Comparative gene expression study and pathway analysis of the human iris- and the retinal pigment epithelium

• Published in: PloS one Vol. 12; no. 8; p. e0182983
• Main Authors: Bennis, Anna, Ten Brink, Jacoline B, Moerland, Perry D, Heine, Vivi M, Bergen, Arthur A
• Format: Journal Article
• Language: English
• Published: United States Public Library of Science 21.08.2017; Public Library of Science (PLoS)
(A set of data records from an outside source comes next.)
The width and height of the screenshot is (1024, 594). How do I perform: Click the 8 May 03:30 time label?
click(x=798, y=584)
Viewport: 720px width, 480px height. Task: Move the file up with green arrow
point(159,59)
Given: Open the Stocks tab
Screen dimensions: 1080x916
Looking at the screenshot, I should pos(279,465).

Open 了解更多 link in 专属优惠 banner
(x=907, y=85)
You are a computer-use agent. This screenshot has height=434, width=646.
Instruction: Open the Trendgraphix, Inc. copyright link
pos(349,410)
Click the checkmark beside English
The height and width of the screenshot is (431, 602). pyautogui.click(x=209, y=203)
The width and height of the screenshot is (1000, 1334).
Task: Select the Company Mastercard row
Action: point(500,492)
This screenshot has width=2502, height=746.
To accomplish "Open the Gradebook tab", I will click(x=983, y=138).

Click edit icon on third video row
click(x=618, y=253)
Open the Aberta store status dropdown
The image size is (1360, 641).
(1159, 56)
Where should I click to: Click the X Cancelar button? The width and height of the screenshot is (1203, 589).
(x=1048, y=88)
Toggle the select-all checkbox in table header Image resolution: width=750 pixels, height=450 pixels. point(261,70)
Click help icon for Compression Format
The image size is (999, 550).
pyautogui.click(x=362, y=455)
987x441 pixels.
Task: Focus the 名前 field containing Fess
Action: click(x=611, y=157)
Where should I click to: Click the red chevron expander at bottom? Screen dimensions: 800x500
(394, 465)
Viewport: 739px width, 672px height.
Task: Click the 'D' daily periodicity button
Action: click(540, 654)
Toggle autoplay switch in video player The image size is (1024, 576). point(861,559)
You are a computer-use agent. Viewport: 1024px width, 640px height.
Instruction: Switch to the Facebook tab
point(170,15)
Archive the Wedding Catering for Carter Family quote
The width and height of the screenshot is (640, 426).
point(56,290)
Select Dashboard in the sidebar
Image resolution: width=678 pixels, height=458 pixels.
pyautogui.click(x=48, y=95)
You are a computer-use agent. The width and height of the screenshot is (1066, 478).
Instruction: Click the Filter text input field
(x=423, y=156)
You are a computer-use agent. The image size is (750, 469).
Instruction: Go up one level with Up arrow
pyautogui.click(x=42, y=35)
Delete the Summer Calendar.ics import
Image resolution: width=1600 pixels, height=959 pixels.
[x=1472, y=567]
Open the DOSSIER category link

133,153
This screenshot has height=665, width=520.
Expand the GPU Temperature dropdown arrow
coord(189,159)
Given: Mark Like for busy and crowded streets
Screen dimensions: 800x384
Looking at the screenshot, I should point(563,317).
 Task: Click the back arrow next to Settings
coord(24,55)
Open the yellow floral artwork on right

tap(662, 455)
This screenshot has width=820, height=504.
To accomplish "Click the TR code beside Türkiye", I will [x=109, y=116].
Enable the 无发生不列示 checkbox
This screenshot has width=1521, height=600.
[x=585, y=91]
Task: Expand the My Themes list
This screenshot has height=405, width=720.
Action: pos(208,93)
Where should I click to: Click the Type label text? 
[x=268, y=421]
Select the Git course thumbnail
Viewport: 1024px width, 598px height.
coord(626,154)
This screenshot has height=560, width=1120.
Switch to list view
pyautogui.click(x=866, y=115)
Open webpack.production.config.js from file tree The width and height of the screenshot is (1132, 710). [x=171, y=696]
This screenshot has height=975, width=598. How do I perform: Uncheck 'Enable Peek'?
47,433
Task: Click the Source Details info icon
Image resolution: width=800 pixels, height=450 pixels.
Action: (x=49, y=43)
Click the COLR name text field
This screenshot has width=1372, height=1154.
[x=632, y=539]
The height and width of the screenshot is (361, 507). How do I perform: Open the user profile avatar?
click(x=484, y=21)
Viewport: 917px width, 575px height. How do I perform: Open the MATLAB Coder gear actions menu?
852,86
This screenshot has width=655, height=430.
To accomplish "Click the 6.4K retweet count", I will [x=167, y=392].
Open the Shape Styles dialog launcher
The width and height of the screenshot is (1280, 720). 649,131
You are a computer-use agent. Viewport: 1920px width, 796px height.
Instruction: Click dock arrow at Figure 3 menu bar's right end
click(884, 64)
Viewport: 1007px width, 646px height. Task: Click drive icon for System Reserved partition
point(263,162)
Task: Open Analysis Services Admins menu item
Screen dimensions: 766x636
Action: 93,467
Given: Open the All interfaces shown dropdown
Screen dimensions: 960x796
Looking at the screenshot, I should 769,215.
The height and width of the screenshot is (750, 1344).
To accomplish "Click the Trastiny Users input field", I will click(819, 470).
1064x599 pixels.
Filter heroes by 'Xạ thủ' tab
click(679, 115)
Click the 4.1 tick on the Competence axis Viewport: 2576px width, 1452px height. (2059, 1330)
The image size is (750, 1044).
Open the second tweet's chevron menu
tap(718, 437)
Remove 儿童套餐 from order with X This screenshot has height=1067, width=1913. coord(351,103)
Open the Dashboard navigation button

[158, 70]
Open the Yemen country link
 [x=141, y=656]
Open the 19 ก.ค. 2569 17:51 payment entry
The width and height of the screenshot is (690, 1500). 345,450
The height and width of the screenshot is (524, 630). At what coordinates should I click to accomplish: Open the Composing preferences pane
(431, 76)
• Subjects: Age; Aromatic compounds; Autografts; Bioinformatics; Biology and Life Sciences; Biosynthesis; Comparative analysis; Detoxification; Disease; Dissection; DNA microarrays; Epithelium; Eye; Eye (anatomy); Gene expression; Gene Expression Regulation; Genetic aspects; Genomes; Humans; Hydrocarbons; In vitro methods and tests; Iris; Iris - metabolism; Macular degeneration; Medicine and Health Sciences; Microscopy; Neurosciences; Photoreceptors; Physiological aspects; Pluripotency; Research and Analysis Methods; Retina; Retinal pigment epithelium; Retinal Pigment Epithelium - metabolism; Retinitis; Retinitis pigmentosa; Retinoids; Social Sciences; Stem cells; Studies; Transcription; Transcriptome; Transplantation; Transplants & implants; Visual perception; Vitamin A; Wnt protein; Netherlands
• ISSN: 1932-6203; 1932-6203
• DOI: 10.1371/journal.pone.0182983

The retinal pigment epithelium (RPE) is a neural monolayer lining the back of the eye. Degeneration of the RPE leads to severe vision loss in, so far incurable, diseases such as age-related macular degeneration and some forms of retinitis pigmentosa. A promising future replacement therapy may be autologous iris epithelial cell transdifferentiation into RPE in vitro and, subsequently, transplantation. In this study we compared the gene expression profiles of the iris epithelium (IE) and the RPE. We collected both primary RPE- and IE cells from 5 freshly frozen human donor eyes, using respectively laser dissection microscopy and excision. We performed whole-genome expression profiling using 44k Agilent human microarrays. We investigated the gene expression profiles on both gene and functional network level, using R and the knowledge database Ingenuity. The major molecular pathways related to the RPE and IE were quite similar and yielded basic neuro-epithelial cell functions. Nonetheless, we also found major specific differences: For example, genes and molecular pathways, related to the visual cycle and retinol biosynthesis are significantly higher expressed in the RPE than in the IE. Interestingly, Wnt and aryl hydrocarbon receptor (AhR-) signaling pathways are much higher expressed in the IE than in the RPE, suggesting, respectively, a possible pluripotent and high detoxification state of the IE. This study provides a valuation of the similarities and differences between the expression profiles of the RPE and IE. Our data combined with that of the literature, represent a most comprehensive perspective on transcriptional variation, which may support future research in the development of therapeutic transplantation of IE.